Petunjuk Tugas ->
1. Terjemahkan ke dalam bahasa Inggris kalimat dari artikel tentang cadar ini: "Semua Imam Mazhab sepakat bahwa sesungguhnya hukum memakai cadar tidak wajib, tetapi dibolehkan, bahkan sebagiannya menganjurkan, terutama untuk menghindari pandangan laki-laki yang berpikir jorok dan cabul."
2. Menurut artikel tentang cadar, apa tujuan pelarangan cadar oleh Rektor UIN Suka Jogja?

Artikel ->
==================================================
Pertama, saya ingin menyampaikan dan
mendudukkan soal pelarangan menggunakan cadar oleh Rektor UIN Suka Jogja dalam konteks
bahwa pelarangan tersebut bertujuan untuk mencegah radikalisme. Konsteksnya
berbeda dengan pelarangan jilbab di era Soeharto. Jadi, agak berlebihan ketika
ada yang menuding bahwa pelarangan tersebut adalah upaya membonsai syi'ar
Islam.
Kedua, bahwa hukum menggunakan cadar.
Semua Imam Mazhab sepakat bahwa sesungguhnya hukum memakai cadar tidak wajib,
tetapi dibolehkan, bahkan sebagiannya menganjurkan, terutama untuk menghindari
pandangan laki-laki yang berpikir jorok dan cabul.
Ketiga, cadar tidak boleh
digenarilisir sebagai simbol radikalisme dan terorisme, karena sesungguhnya
cadar telah ada jauh sebelum istilah terorisme itu lahir dan dilekatkan dengan
beberapa simbol agama, salah satunya adalah cadar. Bahkan cadar ada, sebelum
Islam datang.
Untuk melacak sumber pendapat
ini, silahkan dirujuk beberapa kitab penting seperti, Matan Nurul Lidhah karangan Asy Saranbalali, Ad Dar al Muntaqa karya Al Imam Muhammad 'Ala-uddin, Ahkamul Qur'an karangan Ibnu 'Arabi, Tafsir al Qurtubi Jus 12 karangan Imam
al Qurtubi, dan banyak kitab lainnya termasuk Kifayatul Akhyar dan Fathul Qarib.
Beberapa kitab tersebut bisa dibaca dan didapatkan aplikasinya secara online-gratis. Dan ada banyak aplikasi
penerjemah, jika kesulitan memahaminya.
Rata-rata dalil yang dirujuk
adalah Qs. al Ahzab ayat 59, dengan tafsir dari beberapa ulama tafsir. Seperti
Ibnu Abbas yang menganjurkan penggunaan jilbab menutupi wajah dan hidung, Ibnu
Abbas (Jami' Ahkamin Nisa' Juz IV; 513),
Qatadah (Jami' Ahkamin Nisa' Juz IV; 514),
Abu Ubaidah As-Salmani (Jami' Ahkamin
Nisa' Juz IV; 513), dan As-Suyuthi (Hirashah
Al Fadhilah, 59).
Namun, tulisan ini tentu saja
bukan hendak menabalkan apalagi mengampanyekan cadar sebagai keharusan atau
kewajiban. Dalil-dalil tersebut diketengahkan, hanya untuk menegaskan bahwa
sesungguhnya para penganut dan pengguna cadar, bukan tak memiliki argumentasi
yang kuat atas pilihan menjalankan dan mengekspresikan keyakinan dan ajaran agamanya.
==================================================
Catatan Tersimpan ->
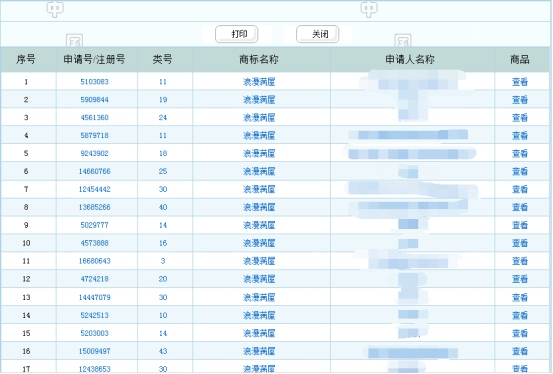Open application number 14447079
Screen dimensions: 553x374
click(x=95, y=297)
==================================================
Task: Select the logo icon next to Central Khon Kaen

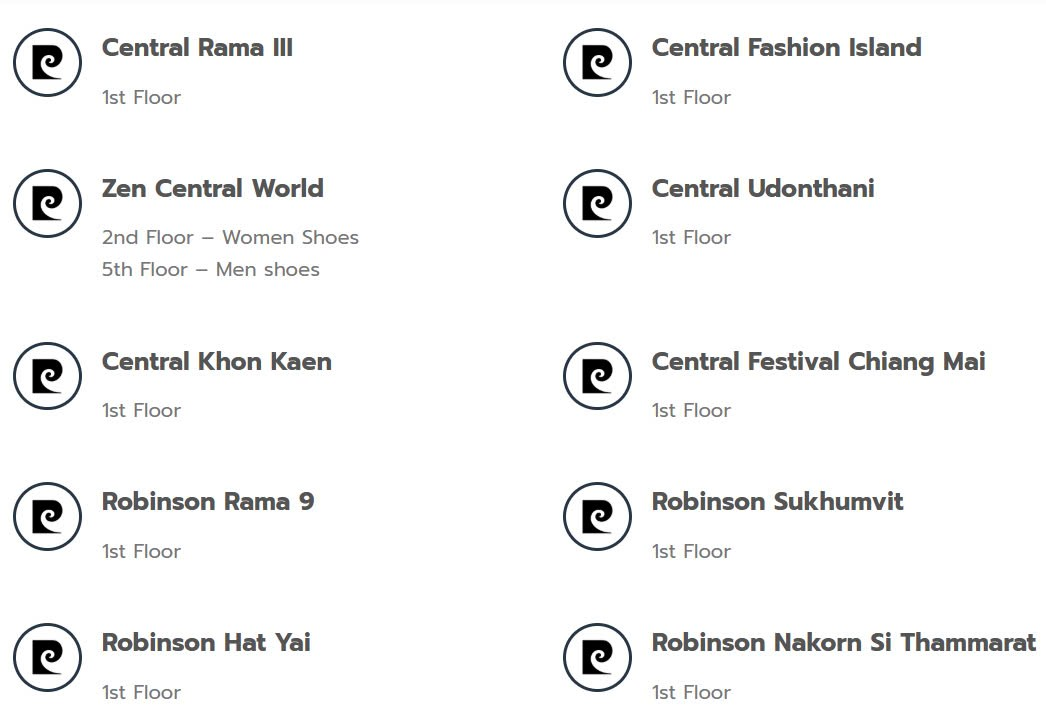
==================================================
Jawaban Tugas ->
1. All the Imams of the schools of thought agree that, in truth, wearing the niqab is not obligatory but permissible, and some of them even recommend it, especially to avoid the gaze of men with dirty and lewd thoughts.

2. Pelarangan tersebut bertujuan untuk mencegah radikalisme.